## Work to complete
• 1. In the budgeting text, which two parts of a SMART goal should be built into the budget to reach new goals?
• 2. Translate this sentence from the budgeting text into Spanish: "Our lives are ever-evolving, and our budgets need to change with us."

## Page extract
+++++
If you don’t have much time to cook after work, use a meal planning app that caters to people who want a quick home-cooked meal. (Related article: Mealime App Review: Simple Recipes and Meal Planner)
You never seem to have food on hand? Schedule a set day to make your weekly grocery run, or have a designated time to meal prep. If friends are asking you out to eat multiple times a week, limit yourself to only going once or start a precedent of cooking together at each other’s houses instead.
Go down your list of problem areas and do these two things for each category: discover your reason and design a system for change.
Adjust for Changing Expenses
What You’ll Need:
-Last year’s budget
After creating systems to improve your problem areas, it’s essential also to adjust your new year’s budget for changing expenses.
You certainly can keep the same budget you set for yourself last year – the same categories, same dollar amounts, same goals. However, your life has most likely changed since then. Maybe only a few things are different. However, you could’ve had many significant life events occur, and now your budget doesn’t accurately reflect your current expenses.
Our lives are ever-evolving, and our budgets need to change with us. Evaluate your categories and dollar amounts from your previous year’s budget. Make changes accordingly to suit your current financial situation.
Consider your present circumstances as you create your new year’s budget. Ask yourself: “Is the budgeted amount for my category too high or too low?” and “What categories do I need to add or delete?”
Make Room for New Goals and Protect Them
What You’ll Need:
-Your list of new goals for the year
-The categories that derailed your past goals due to unusually high expenses during certain months
Now you need to make room for all those new annual goals you just created.
An essential part of a SMART goal is the M, “measurable,” and the T, “timely.” These are the two components you’ll need to incorporate into your budget to actualize your new goals.
Tracking your progress isn’t just about watching a number increase as you save for a down payment or a new kitchen appliance. It’s about assigning a specific dollar amount in your budget to be set aside for each of your goals. The amount of money you need and how quickly you’d like to achieve those goals will determine how much you should allocate each month.
+++++
## The data
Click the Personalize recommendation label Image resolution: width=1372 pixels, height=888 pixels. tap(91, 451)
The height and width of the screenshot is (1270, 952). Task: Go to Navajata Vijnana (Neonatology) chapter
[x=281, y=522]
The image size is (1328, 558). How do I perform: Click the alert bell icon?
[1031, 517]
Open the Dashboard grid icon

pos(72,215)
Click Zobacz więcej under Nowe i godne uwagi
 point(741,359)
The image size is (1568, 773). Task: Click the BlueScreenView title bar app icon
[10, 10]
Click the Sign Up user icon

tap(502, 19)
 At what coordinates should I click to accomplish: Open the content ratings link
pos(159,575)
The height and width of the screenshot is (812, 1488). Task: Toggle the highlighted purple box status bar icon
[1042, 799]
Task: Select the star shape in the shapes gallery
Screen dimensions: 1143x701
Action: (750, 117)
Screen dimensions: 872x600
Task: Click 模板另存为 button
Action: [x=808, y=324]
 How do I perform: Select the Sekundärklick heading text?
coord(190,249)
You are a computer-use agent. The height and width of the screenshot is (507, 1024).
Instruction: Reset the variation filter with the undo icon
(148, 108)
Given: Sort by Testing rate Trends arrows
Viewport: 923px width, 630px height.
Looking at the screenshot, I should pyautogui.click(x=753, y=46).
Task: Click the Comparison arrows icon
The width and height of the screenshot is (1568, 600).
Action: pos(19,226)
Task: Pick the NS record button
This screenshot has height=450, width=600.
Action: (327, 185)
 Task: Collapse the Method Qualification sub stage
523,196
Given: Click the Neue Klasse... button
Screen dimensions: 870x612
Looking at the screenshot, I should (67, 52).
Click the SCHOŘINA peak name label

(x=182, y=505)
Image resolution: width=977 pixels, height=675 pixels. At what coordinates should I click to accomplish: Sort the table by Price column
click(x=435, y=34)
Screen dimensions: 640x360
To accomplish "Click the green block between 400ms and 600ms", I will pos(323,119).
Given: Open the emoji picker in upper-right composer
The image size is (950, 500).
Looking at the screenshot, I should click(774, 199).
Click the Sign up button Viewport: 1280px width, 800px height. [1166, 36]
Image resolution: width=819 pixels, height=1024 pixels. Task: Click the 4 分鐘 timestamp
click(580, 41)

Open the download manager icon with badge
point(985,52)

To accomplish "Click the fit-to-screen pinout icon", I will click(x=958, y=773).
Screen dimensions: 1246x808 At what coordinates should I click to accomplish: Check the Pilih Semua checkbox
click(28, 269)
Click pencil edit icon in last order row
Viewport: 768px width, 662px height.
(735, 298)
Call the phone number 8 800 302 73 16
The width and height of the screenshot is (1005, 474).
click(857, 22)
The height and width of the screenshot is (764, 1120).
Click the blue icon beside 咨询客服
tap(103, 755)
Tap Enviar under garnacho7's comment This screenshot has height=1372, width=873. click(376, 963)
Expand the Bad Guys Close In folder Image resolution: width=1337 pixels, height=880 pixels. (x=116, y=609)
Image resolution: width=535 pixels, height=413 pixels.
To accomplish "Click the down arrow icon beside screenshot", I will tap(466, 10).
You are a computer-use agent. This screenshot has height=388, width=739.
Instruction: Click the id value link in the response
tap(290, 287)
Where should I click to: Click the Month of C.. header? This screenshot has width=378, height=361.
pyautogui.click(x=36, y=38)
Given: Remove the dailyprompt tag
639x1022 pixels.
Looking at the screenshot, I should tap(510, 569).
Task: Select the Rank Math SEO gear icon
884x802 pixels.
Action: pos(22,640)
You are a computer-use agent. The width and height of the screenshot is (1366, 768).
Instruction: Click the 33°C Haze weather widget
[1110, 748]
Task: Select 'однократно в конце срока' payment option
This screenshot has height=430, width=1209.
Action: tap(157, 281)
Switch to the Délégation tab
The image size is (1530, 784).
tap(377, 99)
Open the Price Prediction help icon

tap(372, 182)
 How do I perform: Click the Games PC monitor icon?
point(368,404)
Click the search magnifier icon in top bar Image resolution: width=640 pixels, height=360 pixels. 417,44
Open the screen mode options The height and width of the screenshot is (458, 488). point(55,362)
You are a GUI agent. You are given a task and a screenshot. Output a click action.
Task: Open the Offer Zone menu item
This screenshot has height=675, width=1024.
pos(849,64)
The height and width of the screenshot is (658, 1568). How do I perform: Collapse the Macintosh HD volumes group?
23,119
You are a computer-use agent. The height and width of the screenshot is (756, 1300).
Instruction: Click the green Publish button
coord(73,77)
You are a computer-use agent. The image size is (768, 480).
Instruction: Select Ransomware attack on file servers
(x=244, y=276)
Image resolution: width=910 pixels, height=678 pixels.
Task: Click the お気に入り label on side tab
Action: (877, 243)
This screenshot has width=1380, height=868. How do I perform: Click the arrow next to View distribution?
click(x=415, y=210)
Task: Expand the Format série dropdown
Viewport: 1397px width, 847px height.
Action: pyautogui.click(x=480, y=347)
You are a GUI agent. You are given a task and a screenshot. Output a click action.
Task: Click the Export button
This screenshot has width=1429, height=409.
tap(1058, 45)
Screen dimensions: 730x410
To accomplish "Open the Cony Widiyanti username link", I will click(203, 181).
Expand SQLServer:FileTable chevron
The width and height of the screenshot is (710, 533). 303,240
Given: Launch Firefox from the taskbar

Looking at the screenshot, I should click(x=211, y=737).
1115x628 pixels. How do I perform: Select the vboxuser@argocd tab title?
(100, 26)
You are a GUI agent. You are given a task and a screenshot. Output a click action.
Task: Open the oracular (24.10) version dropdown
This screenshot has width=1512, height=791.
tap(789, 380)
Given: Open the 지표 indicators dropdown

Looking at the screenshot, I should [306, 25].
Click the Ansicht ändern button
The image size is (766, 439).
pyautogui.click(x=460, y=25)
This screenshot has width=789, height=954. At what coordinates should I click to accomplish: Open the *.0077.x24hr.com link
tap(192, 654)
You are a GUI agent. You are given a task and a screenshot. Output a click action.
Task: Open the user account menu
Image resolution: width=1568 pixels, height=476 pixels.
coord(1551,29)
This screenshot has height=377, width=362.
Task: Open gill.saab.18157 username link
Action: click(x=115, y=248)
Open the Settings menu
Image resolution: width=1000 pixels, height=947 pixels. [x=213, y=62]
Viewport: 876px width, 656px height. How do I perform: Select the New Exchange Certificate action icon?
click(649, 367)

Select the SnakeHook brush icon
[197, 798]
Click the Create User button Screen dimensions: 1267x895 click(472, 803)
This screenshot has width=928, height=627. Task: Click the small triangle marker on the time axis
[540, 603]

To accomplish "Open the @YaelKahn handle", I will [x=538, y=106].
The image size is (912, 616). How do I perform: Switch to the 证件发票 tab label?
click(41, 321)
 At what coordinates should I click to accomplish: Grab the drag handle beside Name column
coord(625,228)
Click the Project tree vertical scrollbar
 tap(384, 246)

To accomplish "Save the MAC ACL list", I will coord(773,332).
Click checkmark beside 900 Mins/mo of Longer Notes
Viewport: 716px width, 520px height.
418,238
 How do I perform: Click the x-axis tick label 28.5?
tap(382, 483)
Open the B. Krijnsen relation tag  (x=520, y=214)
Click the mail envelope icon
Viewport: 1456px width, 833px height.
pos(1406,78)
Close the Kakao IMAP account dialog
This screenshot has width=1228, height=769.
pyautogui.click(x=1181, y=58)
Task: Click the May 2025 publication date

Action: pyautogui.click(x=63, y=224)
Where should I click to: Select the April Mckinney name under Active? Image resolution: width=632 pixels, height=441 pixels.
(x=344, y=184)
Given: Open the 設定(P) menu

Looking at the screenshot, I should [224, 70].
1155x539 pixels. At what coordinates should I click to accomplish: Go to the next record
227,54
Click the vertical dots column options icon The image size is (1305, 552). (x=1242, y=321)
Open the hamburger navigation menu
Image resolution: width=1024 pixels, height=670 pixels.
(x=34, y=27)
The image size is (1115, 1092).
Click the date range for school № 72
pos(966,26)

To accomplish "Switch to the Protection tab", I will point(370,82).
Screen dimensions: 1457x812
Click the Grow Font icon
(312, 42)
+++++
## Outputs in order
• 1. The M, "measurable," and the T, "timely."

• 2. Nuestras vidas están en constante evolución, y nuestros presupuestos necesitan cambiar con nosotros.